Thursday, 5 June 2014

The un-strange case of Bowe Bergdahl

The absurd sniping at Obama over the Taliban-for-POW deal just concluded obscures, a bit too conveniently, the larger narrative of what our armies have wrought in their far-flung post-9/11 adventures. It’s no accident that while nothing much is said about the wars themselves we get a sterile but impassioned back-and-forth over the deal Obama cut to get back Sgt. Bergdahl takes the place of a substantive debate. As Jon Stewart aptly noted, the argument can be boiled down to two clichés: “We don’t negotiate with terrorists” and “We never leave a man behind.” These are shouted, playground-style, as loudly as possible, a taste of what we can expect during the electoral campaign season approaching this fall.

Pollsters say Americans now tune out foreign policy discussions entirely and don’t want to hear about the wars, certainly not at election time when the hot topics are domestic and economic. That’s not just a pity but a profound shame given that we collectively endorsed the decision to invade both Afghanistan and Iraq 13 years ago and are thus morally responsible for the outcomes. But aside from “Thank you for your service,” there is little taste for contemplating the unglorious recent performance of our armed representatives overseas.

Frank Rich offers a timely and discomfiting recollection in the latest New York magazine about the Iraq debacle, which comes at an appropriate moment—when the monthly death toll in Iraq has reached nearly 1,000 souls yet again, in bombings and attacks of various sorts. He reminds us that ten years ago (an anniversary largely unremarked) Americans went along with what Bush, Cheney, Rice and the other warmakers said we needed to do to keep ourselves safe. That included something like $2 trillion in costs, any tens of thousands of deaths, and a legacy of mentally and physically wrecked veterans that we will be caring (or not caring) for over the next 30 or 40 years.
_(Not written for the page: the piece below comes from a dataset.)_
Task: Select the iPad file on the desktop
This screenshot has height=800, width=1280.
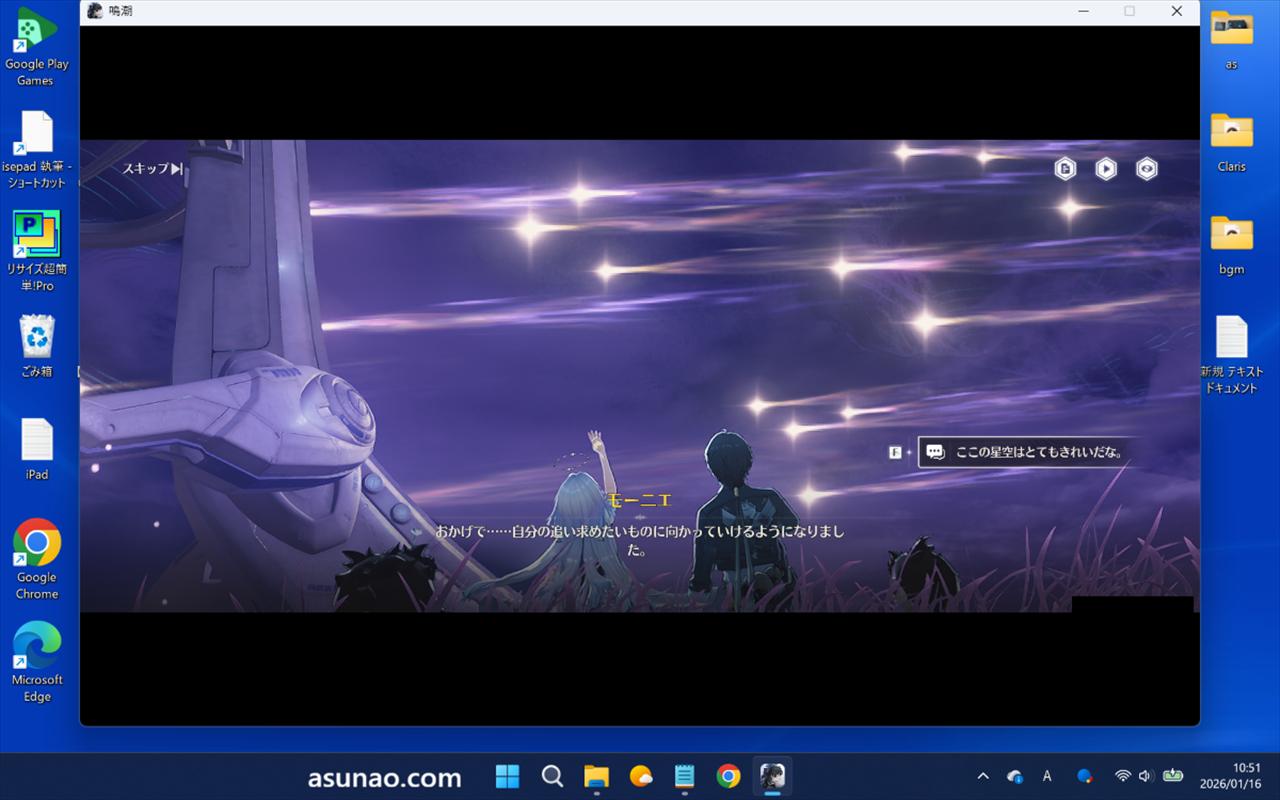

But Rich’s subtext in “Iraq Everlasting” is that it was not just the Bushites who brought us the Iraq debacle. The rush to war and the beating drums along the Potomac hypnotized and seduced most of the Serious People in both parties. He writes:

What tends to be swept under history’s rug is the leading role that the liberal Establishment played in this calamity. A majority of Senate Democrats voted to authorize the war, including the presidential aspirants Hillary Clinton, Joe Biden, John Kerry and John Edwards. Most of the liberal pundits and public intellectuals who might have challenged the rationale for the invasion enlisted in the stampede instead, giving the politicians cover.

Rich argues that the Iraq blunder “remains the nation’s inescapable existential burden two and a half years after our last troops departed.” But is a burden inescapable if one refuses to think about it?

There are very few immediately obvious signs of a burden resulting from the failure of these two wars of the 21 st century, aside from the readiness of elite-targeted magazines like New York to describe them as such. The people responsible for pumping up the phony justification for the Iraq conquest (e.g., Rice’s “mushroom cloud”) suffered minimally, and many of them continue to make themselves heard about foreign policy issues today. Modern imperial warmaking apparently means never having to say you’re sorry, even when you lose. Rice herself almost gave the commencement address at Rutgers a few days ago until students objected to sitting politely to hear a war criminal.

Have our national leaders been burdened by a loss of their credibility, a destruction of the citizens’ faith that they know what they’re doing? Certainly yes, but specifically, what about? Have we become more skeptical about what the security establishment tells us? Do we reject their narrative about how to protect the nation, say, in the realm of spying and surveillance? Is there a reawakened appreciation for dissent over decisions to go to war? Is there more questioning of the wisdom of generals and admirals? Are there stronger demands to spend wisely on the military apparatus?

Sgt. Bergdahl’s story is a nice metaphor for how we understand these questions. According to a revealing and just re-published 2012 report by none other than the late Rolling Stone reporter Michael Hastings (whose death last year in a fiery automobile crash remains unexplained), Bergdahl believed the whole official story about America’s benign, nation-building role in its overseas military campaigns. He quickly became disillusioned and thought he could simply wander off to try things his own way. One can marvel at his naiveté, but it is hardly more than what the average American has been taught to understand about what our military forces do and why. Perhaps the “inescapable burden” is that our defense establishment still believes it, too.